Records for this task:
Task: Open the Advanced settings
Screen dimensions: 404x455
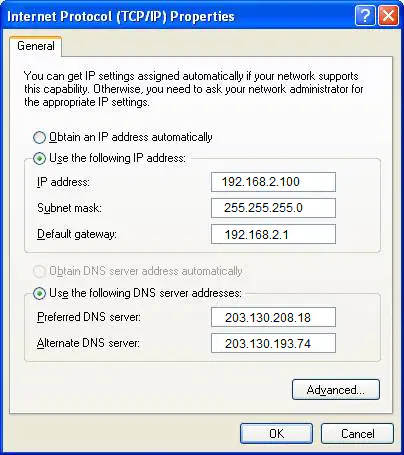Action: coord(336,390)
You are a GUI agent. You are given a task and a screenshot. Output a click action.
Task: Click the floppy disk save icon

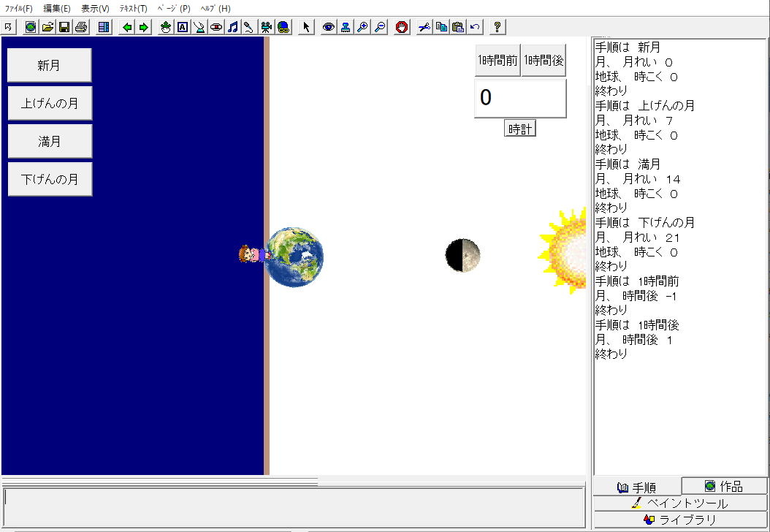(x=64, y=27)
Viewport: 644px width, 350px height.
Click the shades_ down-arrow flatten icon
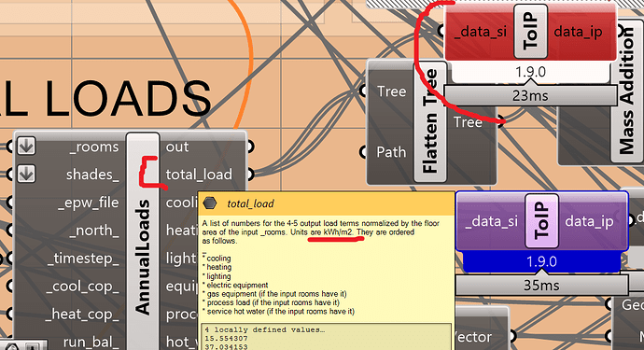(26, 174)
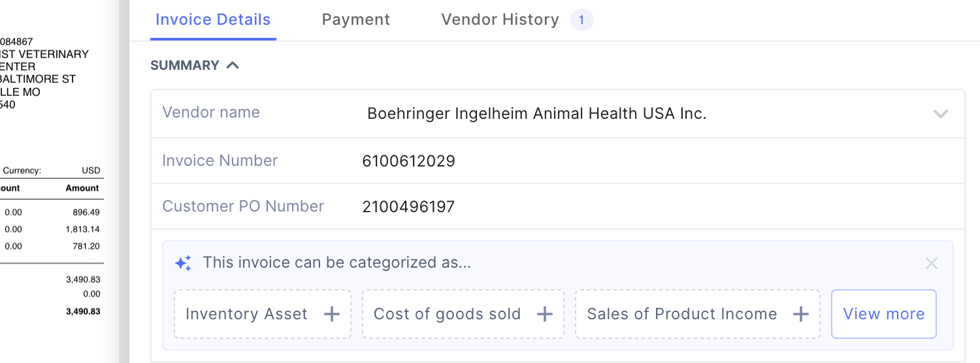Click the Vendor History count badge

pos(581,20)
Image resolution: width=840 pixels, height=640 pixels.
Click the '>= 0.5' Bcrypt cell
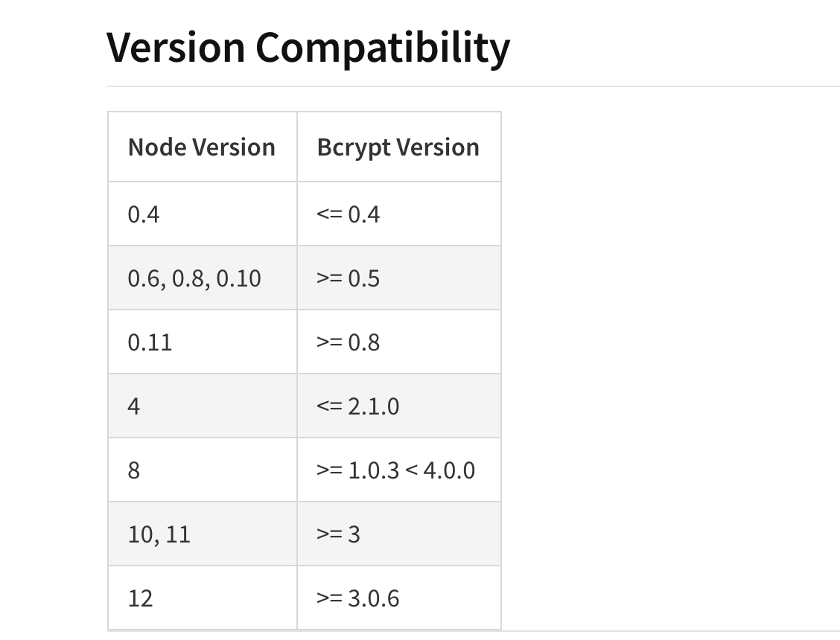click(348, 278)
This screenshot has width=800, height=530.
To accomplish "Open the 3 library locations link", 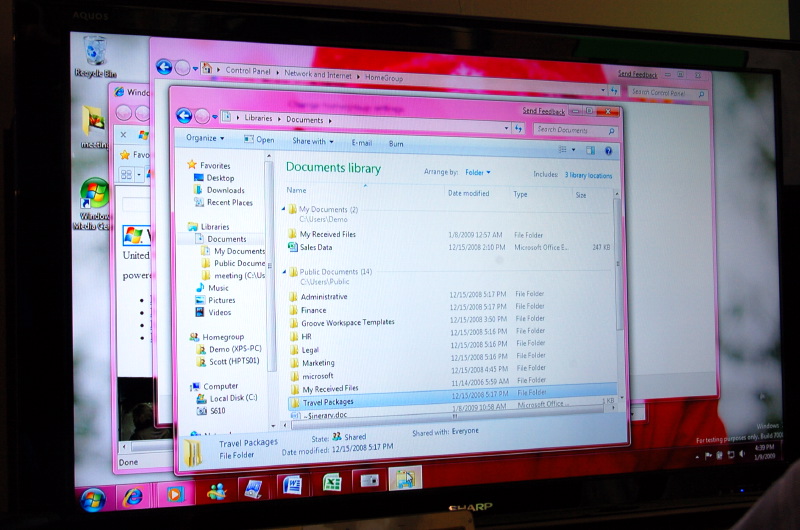I will click(588, 175).
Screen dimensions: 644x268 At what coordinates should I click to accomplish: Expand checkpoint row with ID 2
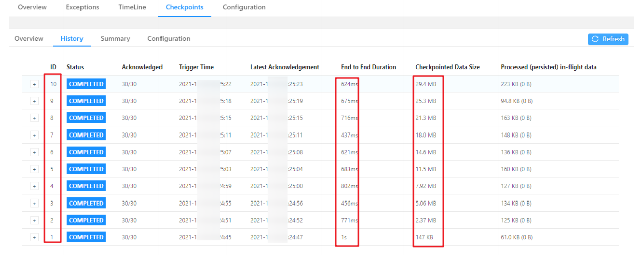[34, 220]
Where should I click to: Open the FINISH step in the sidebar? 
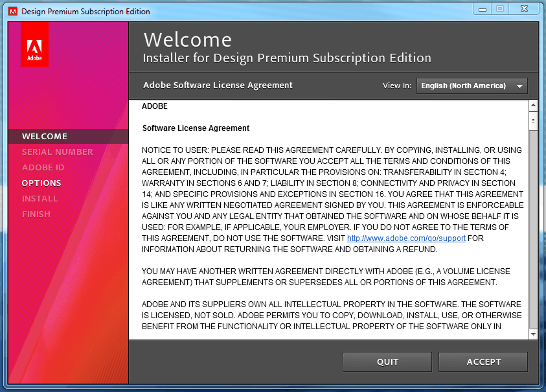click(x=38, y=214)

Task statement: Please print the lines from the one holding "Screen dimensions: 644x268" through the end of the records above, unchanged and with the pictures left out.

Expected answer:
Screen dimensions: 644x268 At what coordinates should I click to accomplish: Expand checkpoint row with ID 2
[34, 220]
Where should I click to: Open the FINISH step in the sidebar? 
click(x=38, y=214)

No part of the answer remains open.